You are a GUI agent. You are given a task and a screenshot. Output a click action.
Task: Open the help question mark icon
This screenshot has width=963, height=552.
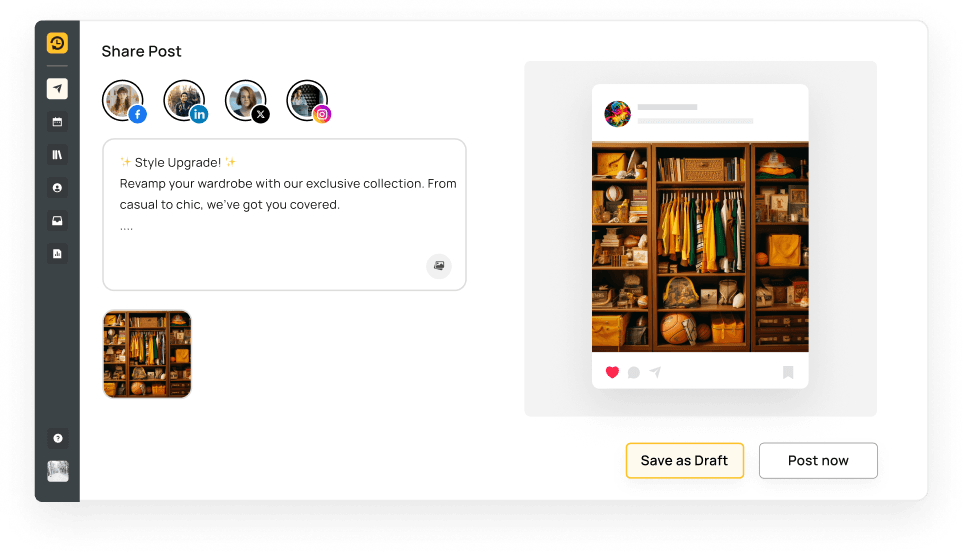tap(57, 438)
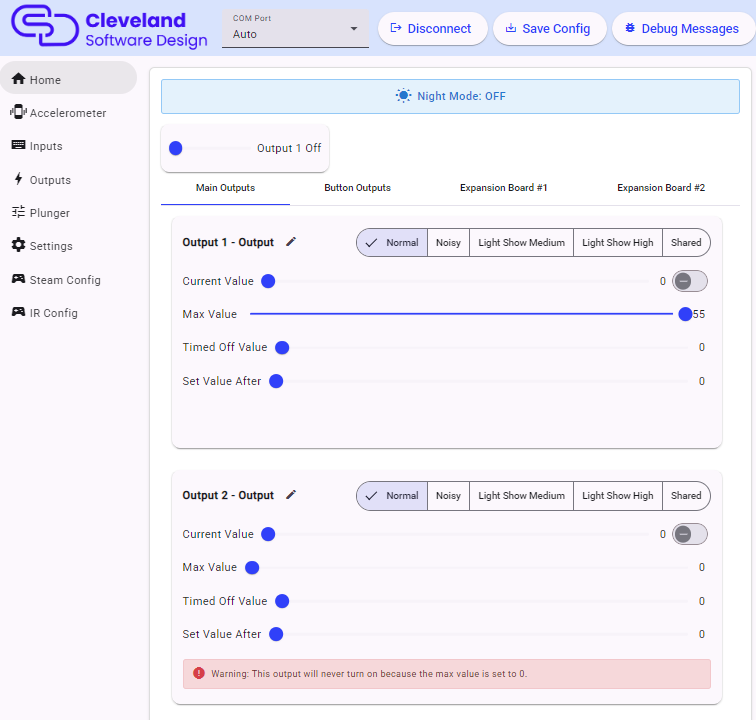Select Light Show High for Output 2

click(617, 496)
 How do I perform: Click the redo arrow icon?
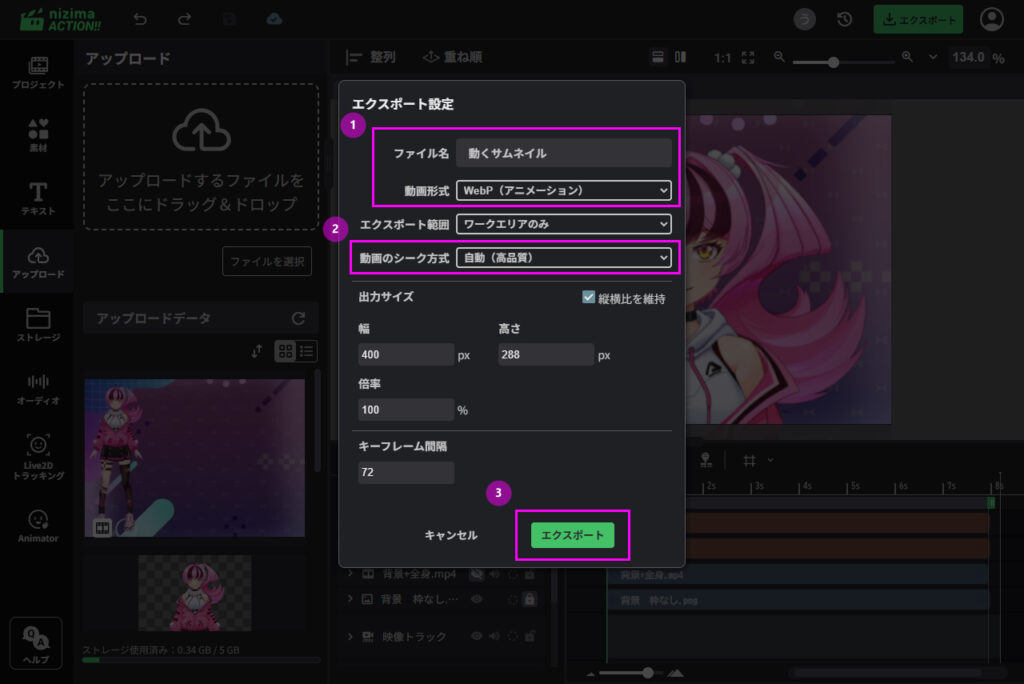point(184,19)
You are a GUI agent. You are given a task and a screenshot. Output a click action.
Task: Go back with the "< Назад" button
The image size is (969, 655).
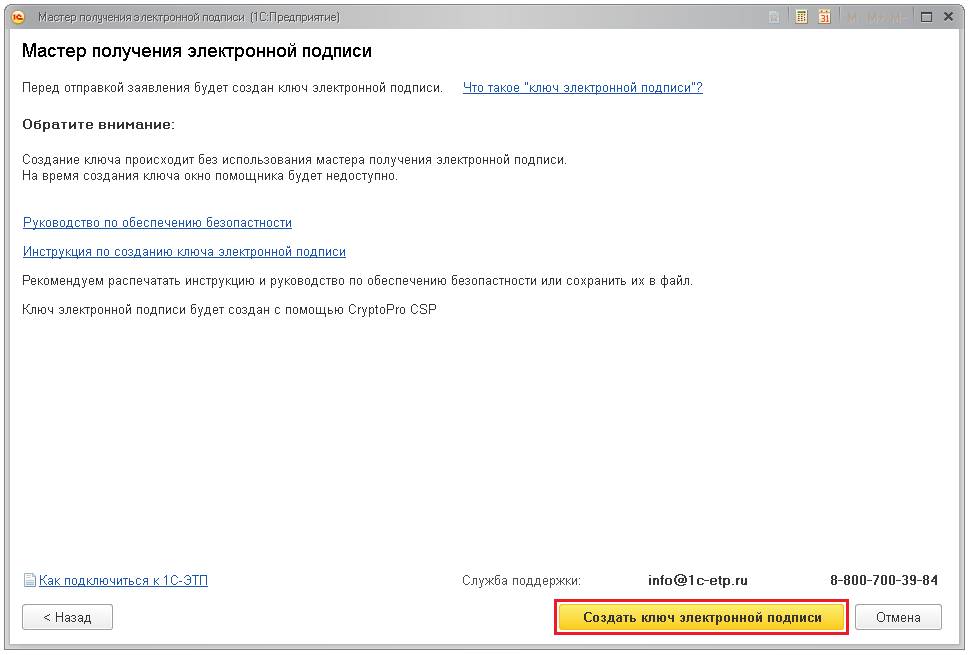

+ + + +

### Problem description
Repeat the listing word for word. Leave images out.

### Task response
You are a GUI agent. You are given a task and a screenshot. Output a click action.
Task: Open the help question mark icon
This screenshot has width=963, height=552.
tap(57, 438)
Select Light Show High for Output 2

click(617, 496)
 How do I perform: Click the redo arrow icon?
point(184,19)
You are a GUI agent. You are given a task and a screenshot. Output a click action.
Task: Go back with the "< Назад" button
The image size is (969, 655).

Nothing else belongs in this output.